Alias, "teimar" com o Ozil na linha durante 2 anos diz muito da qualidade dele. As transferencias (muitas absurdas, Djourou, Arshavin…), a insistencia em Metesarker e o desaproveitamento de alguns talentosos jogadores como oxlade chamberlain, Wilshere, Gervinho…
Anónimo
O Wenger pode estar longe do titulo por inumeros factores, mas nunca deixou de desenvolver bem os jogadores, como referi no meu comentario o Coquelin e o Cazorla são prova disso, e ainda podia dizer por exemplo o Koscielny e o Monreal que ninguem dava nada por eles. Essas transferencias absurdas não são bem assim, o Djourou foi para lá novo, não deu nada foi embora qual é a duvida? O Arshavin rendeu muito bem ao inicio, depois caiu foi embora. Pronto não se acerta em tudo. O Ozil ter jogado mais sobre a linha n quer dizer que fosse extremo, mas sem duvida que no meio está muito melhor.
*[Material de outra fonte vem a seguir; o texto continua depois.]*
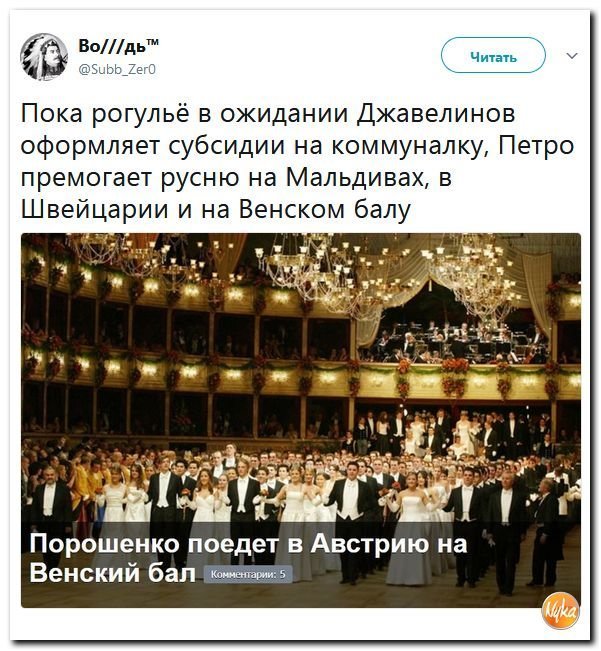Screen dimensions: 601x651
Task: Click the trademark symbol after Во///дь
Action: (x=152, y=42)
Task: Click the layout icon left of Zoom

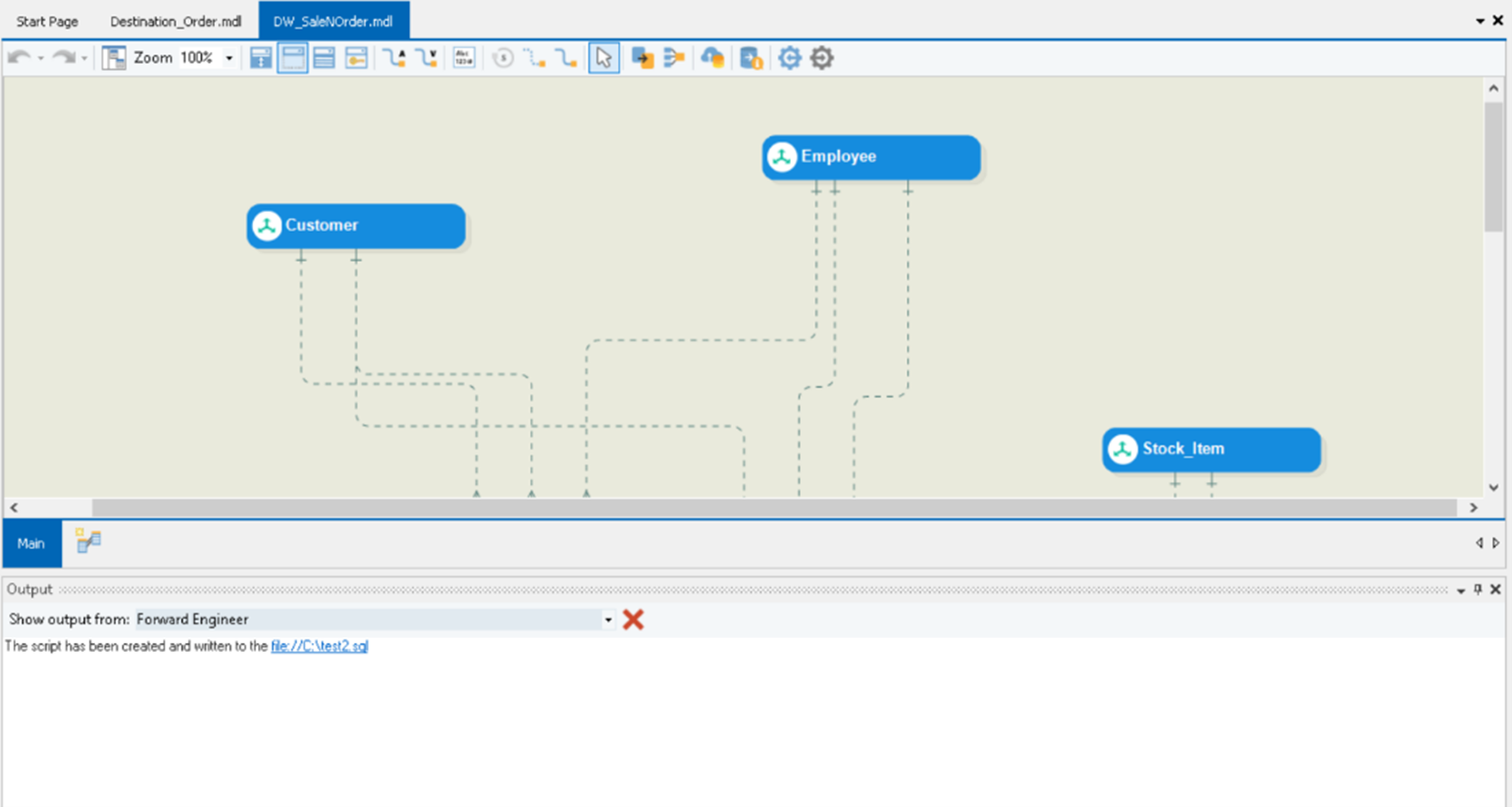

Sobre o desaproveitamento que falas.. O Ox não tem capacidade de ser titular porque há Ramsey e Alexis. O Wilshere tem menos assistencias que qualquer outro jogador do arsenal, e está sempre lesionado. Sobre o Gervinho eu gostava dele também.
Jonathan
Anónimo
Ganhou 4 títulos em 8, contudo falhou como referiste aquele que mais importa que é ser campeão.
Wenger desenvolve talentos com mestria quem diria que um Coquelin que começou 2014/15 no Championship hoje seria o 6 incontestável do Arsenal. Mas e há quantos anos não conquista Wenger o titulo para o Arsenal? É tudo muito engraçado mas títulos que realmente interessam é um redondo zero.
Acácio Norberto
Diogo J.
Se está a jogar bem é porque a noite de Londres perdeu algum fulgor.
Scheiß
Para mim o melhor "10" do momento é o de Bruyne. O Özil ainda tem que não desaparecer o resto da época, como tem feito, depois, aí sim, falamos… Mas a partir do momento em que o de Bruyne pode ser considerado o melhor 10 do momento, está demonstrado o claro desaparecimento de maestros dos campos de futebol… Não há muitas escolhas… Antes havia Zidane, Totti, Káká, etc…
Scheiß
Mencionar David Silva e Iniesta, já agora, que nem jogam a 10 mas para mim são o que um 10 devia ser. Muito talento e critério naqueles pés.
Paulo Silva
Estou curioso para ver o seu rendimento, agora que o Coquelín e o Cazorla – o dueto que fez a orquestra tocar até então – vão estar afastados dos relvados por uns tempos.